Wo soll ich anfangen, Ihren Brief zu beantworten? Soll ich mich wegen eines ungegründeten Verdachts vertheidigen, und wegen Ihres garstigen Argwohns auf Sie schmälen? das werde ich nicht thun. Ihr Gemüthe ist nicht in der Verfassung, daß es jetzo Verweise annehmen kann. Ich muß Ihnen aber doch meine Empfindlichkeit darüber bezeigen, daß Sie mich für eine Meineidige halten und mir den strafbaren Eigennutz zutrauen, daß ich das Glück meiner Freundinn auf das Spiel setzen könnte, um eine gute Tante dadurch zu gewinnen. Warten Sie, warten Sie, das kann Ihnen nicht so hingehen. Ihr gekränktes Gemüthe schützet Sie dieses mal für einer kleinen Rache, ich würde sonst in der[224] That ein bisgen böse thun; doch diesmal soll Ihnen alles vergeben seyn.
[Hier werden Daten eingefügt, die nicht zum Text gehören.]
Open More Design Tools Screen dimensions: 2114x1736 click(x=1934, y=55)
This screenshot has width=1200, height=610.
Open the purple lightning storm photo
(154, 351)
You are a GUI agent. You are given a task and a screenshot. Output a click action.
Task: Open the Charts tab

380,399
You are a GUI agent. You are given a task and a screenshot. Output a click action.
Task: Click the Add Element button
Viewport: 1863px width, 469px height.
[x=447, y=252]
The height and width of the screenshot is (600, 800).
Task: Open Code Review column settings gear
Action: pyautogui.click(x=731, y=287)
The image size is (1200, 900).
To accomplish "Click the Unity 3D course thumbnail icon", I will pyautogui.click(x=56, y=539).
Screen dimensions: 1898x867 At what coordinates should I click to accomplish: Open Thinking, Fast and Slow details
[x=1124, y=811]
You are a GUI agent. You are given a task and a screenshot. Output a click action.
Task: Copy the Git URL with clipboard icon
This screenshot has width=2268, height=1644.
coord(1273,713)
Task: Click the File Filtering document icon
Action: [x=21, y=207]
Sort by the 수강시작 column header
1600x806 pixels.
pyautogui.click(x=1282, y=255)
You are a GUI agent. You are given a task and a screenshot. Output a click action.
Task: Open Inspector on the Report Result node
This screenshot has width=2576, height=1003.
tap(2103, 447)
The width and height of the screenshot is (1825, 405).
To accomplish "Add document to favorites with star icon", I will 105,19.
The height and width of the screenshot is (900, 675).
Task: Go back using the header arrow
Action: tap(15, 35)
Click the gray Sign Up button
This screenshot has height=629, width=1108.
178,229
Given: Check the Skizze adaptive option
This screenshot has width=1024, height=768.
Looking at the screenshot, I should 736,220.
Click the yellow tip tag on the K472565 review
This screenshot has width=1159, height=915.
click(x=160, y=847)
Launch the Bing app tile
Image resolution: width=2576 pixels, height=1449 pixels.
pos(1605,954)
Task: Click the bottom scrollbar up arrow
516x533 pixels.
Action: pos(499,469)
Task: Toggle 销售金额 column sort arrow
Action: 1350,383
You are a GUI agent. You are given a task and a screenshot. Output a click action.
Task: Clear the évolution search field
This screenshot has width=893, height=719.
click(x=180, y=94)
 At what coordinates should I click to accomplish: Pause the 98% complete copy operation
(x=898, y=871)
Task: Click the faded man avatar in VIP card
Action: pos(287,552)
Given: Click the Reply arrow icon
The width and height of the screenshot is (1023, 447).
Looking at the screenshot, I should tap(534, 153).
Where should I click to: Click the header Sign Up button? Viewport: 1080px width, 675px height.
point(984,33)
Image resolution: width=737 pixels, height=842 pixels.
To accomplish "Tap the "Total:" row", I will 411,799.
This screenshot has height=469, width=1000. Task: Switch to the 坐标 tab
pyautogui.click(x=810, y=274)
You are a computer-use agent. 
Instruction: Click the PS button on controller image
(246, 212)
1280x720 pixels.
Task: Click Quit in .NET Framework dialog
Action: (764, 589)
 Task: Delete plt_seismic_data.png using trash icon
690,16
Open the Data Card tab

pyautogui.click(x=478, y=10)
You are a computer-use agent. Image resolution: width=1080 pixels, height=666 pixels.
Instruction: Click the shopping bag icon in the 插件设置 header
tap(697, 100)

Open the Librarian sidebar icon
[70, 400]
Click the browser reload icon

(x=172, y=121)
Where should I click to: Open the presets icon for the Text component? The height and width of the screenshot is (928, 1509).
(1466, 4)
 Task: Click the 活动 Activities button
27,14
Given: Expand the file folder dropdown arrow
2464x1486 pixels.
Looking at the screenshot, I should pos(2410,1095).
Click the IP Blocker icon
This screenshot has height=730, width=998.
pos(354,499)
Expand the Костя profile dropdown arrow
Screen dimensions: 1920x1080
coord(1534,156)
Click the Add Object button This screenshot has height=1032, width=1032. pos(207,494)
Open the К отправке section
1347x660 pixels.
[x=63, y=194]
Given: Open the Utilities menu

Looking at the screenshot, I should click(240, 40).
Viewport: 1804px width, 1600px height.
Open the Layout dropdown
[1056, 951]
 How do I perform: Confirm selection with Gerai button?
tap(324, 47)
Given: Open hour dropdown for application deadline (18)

Sie haben einigermaßen Ursache zu dem Verdachte gehabt, mich für ihre Kupplerin, nein, das ist ein gar zu garstiges Wort, für eine Unterhändlerin bei ihrer Freierei anzusehen. Ich lasse Ihnen alle Gerechtigkeit wiederfahren. Meinem Oncle fällt es ein, sich zu verheiraten, nothwendig muß er meinem Schwager und uns Schwestern etwas davon entdecket haben. Vielleicht bat er uns, ihm eine Partie vorzuschlagen. Wir werden nothwendig so eigennützig gehandelt, und ihm eine Person vorgeschlagen haben, mit der wir uns wohl auszukommen getrauten, die wir als unsere Tante lieben und ehren könnten. Kein altes verlebtes Fräulein werden wir nicht erwählet haben; so eine geschleierte Ziege würde eine schlimme Tante abgeben, sie würde zänkisch und geizig seyn, und uns mit bösen, finstern Gesichtern bewillkommen, wenn wir nach Kargfeld kämen. Das Fräulein v.W. kennen wir, sie ist unsre Freundin, die gäbe eine vortreffliche Tante. Ja, ja, es war[225] natürlich, daß wir sie unsern Oncle vorschlugen. Sie mag sehen, wie sie mit dem alten wunderlichen Manne auskommt, sie mag bei ihm für ihre Person unglücklich seyn; wenn wir nur eine gute gesellige Tante an ihr bekommen, die nicht ewig an uns etwas zu bessern und zu tadeln findet. Es blieb dabei, wir schlugen ihm das Fräulein v.W. vor; er verliebte sich, von dem ersten Augenblicke an, in sie, wie der Narciß in seine Gestalt, die er im Wasser erblickte. Die Sache wurde so kartiret, daß das liebe gute Kind nichts davon erfuhr. Die Stiefmutter mußte den Vater stimmen; dieser mußte auf einmal mit seiner väterlichen Gewalt auf die arme verkaufte und verrathene Tochter losstürmen, um sie zu zwingen, den verhaßten Freier anzunehmen.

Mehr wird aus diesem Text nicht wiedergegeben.